** Указания **
1) Откуда директор Департамента полиции Лопухин вызвал автора по телеграфу, согласно воспоминаниям Герасимова?
2) Повторите, пожалуйста, дословно отрывок из воспоминаний Герасимова, начиная со слов «Воспоминания Александра Васильевича» и заканчивая словами «поддержкой Петра Столыпина.».
3) Почему, по словам автора воспоминаний Герасимова, Харьков уже не был такой провинцией? Ответьте в одном–трех предложениях.

Воспоминания Александра Васильевича Герасимова (1861-1944) - начальника Петербургского Охранного отделения (1905-1909), пользовавшегося поддержкой Петра Столыпина.
Содержание:
-
Глава 1. Вступление в должность 1
-
Глава 2. Террористы 2
-
Глава 3. Россия на переломе 4
-
Глава 4. Герой красного воскресенья 5
-
Глава 5. Революция нарастает 7
-
Глава 6. Рождение российской конституции 9
-
Глава 7. Как власть вернулась 10
-
Глава 8. Наш враг 13
-
Глава 9. Гапон - агент полиции 16
-
Глава 10. Знакомство с лучшим из моих сотрудников 17
-
Глава 11. В дни первой государственной думы 19
-
Глава 12. Новые вспышки террора 21
-
Глава 13. Убийство фон дер Лауница 24
-
Глава 14. Враг в царском дворце 26
-
Глава 15. Заговор социал-демократической фракции Государственной думы 28
-
Глава 16. Заговор под моим наблюдением 29
-
Глава 17. Семь повешенных 30
-
Глава 18. Свидание монархов в Ревеле 32
-
Глава 19. Разоблачение Азефа 33
-
Глава 20. Азеф - каким я его знал 35
-
Глава 21. Успокоение страны 37
-
Глава 22. Террористы справа 38
-
Глава 23. Темные силы 41
-
Глава 24. Заговор против меня 42
-
Глава 25. На покое 46
-
Глава 26. В годы войны и революции 48
-
Краткие сведения об упоминаемых лицах 50
-
Сноски 51
Глава 1. Вступление в должность
После тридцатишестичасовой поездки скорым поездом - утром 2 февраля 1905 года я сижу в С.-Петербурге лицом к лицу с директором Департамента Полиции A.A. Лопухиным. Он вызвал меня по телеграфу из Харькова.
- Вы должны взять на себя руководство Петербургским Охранным отделением.
Я был знаком раньше с A.A. Лопухиным по Харькову, в бытность его прокурором харьковской Судебной Палаты. Я знал его спокойным и сдержанным человеком. Но сейчас этот чопорный аристократ говорил с непривычной, повышенной нервозностью. Мною овладело чувство сопротивления, какое-то отталкивание. Колоссальный город, совершенно незнакомый; ведомственные лабиринты с возбужденной атмосферой работы и масса непредвидимых осложнений. Я думал в тот момент о солнечных садах в окрестностях Харькова, о размеренной службе в харьковском Охранном отделении, о своем спокойном сне. Правда, и Харьков уже не такая теперь провинция. В последние месяцы там не прекращалось забастовочное движение среди рабочих. Там имеется университет с вечно беспокойной студенческой молодежью, питающей революционные кружки социалистических организаций и ведущей пропаганду среди рабочих. Но, конечно, в сравнении с туманным, мятущимся, революционным Петербургом, Харьков - это глухая провинция. Безумные, всю Европу взволновавшие события 9/22 января ("красное воскресенье") дошли до меня в форме скупого телеграфного известия, которое я прочел с тревогой обеспокоенного патриота, - в сознании, что новая эпоха открылась в истории России. Но в служебном порядке мне нечего было делать с этими событиями, я был ограничен ролью наблюдателя издалека. И вот сейчас я должен очутиться в самом сердце этого опасного безумия, должен соучаствовать, распоряжаться, принять на себя ответственность.

** Исходные данные **
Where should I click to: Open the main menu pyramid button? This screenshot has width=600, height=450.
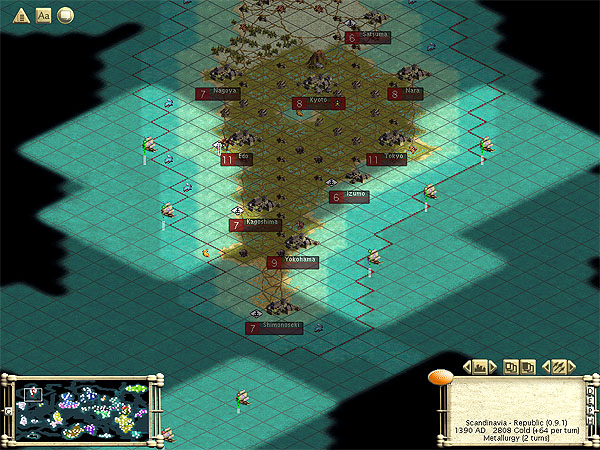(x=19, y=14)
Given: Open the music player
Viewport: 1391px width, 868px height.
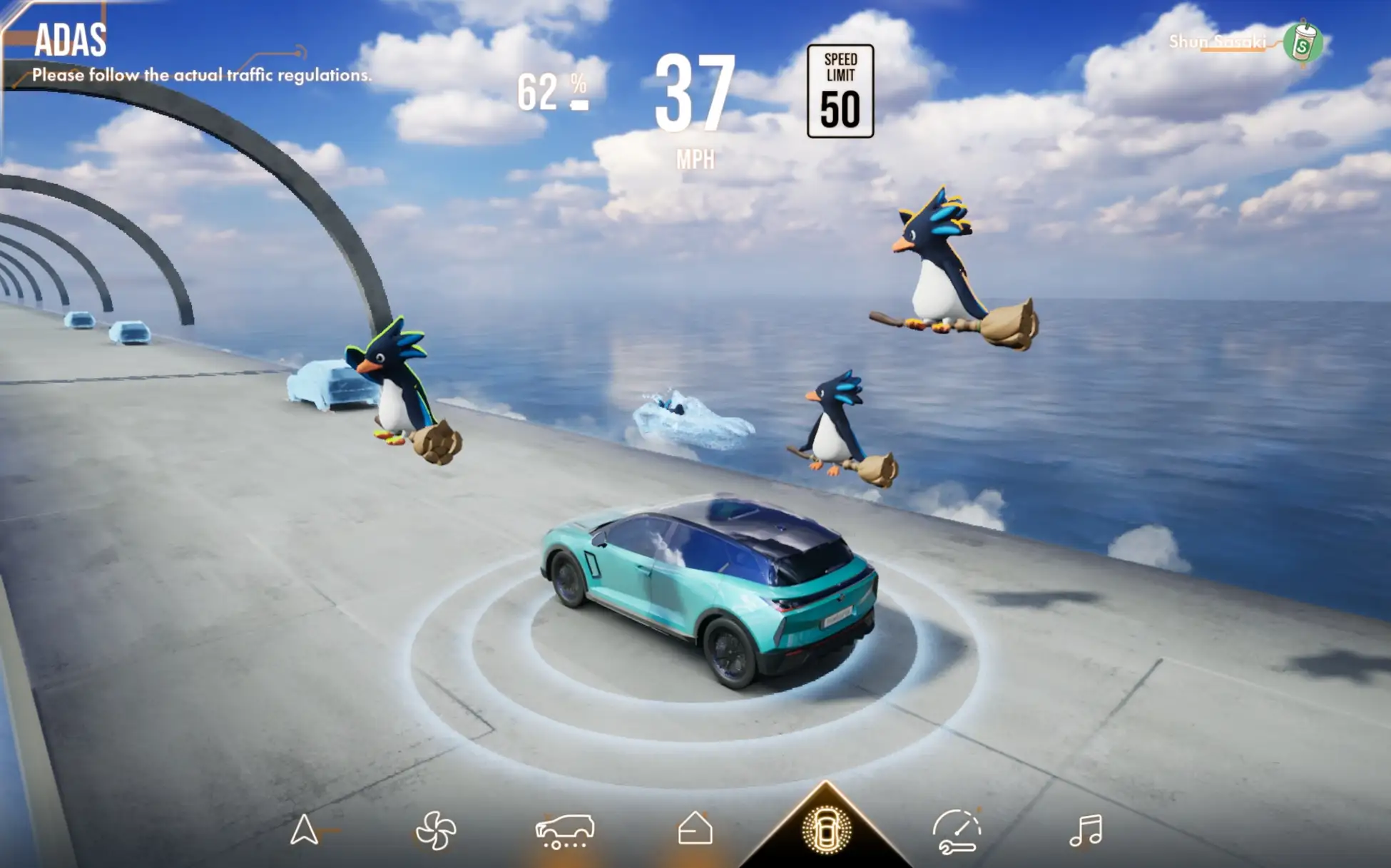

** Ответы по заданиям **
1) Из Харькова.

2)
Воспоминания Александра Васильевича Герасимова (1861-1944) - начальника Петербургского Охранного отделения (1905-1909), пользовавшегося поддержкой Петра Столыпина.

3) В последние месяцы в Харькове не прекращалось забастовочное движение среди рабочих. Кроме того, там был университет с беспокойной студенческой молодежью, которая питала революционные кружки социалистических организаций и вела пропаганду среди рабочих.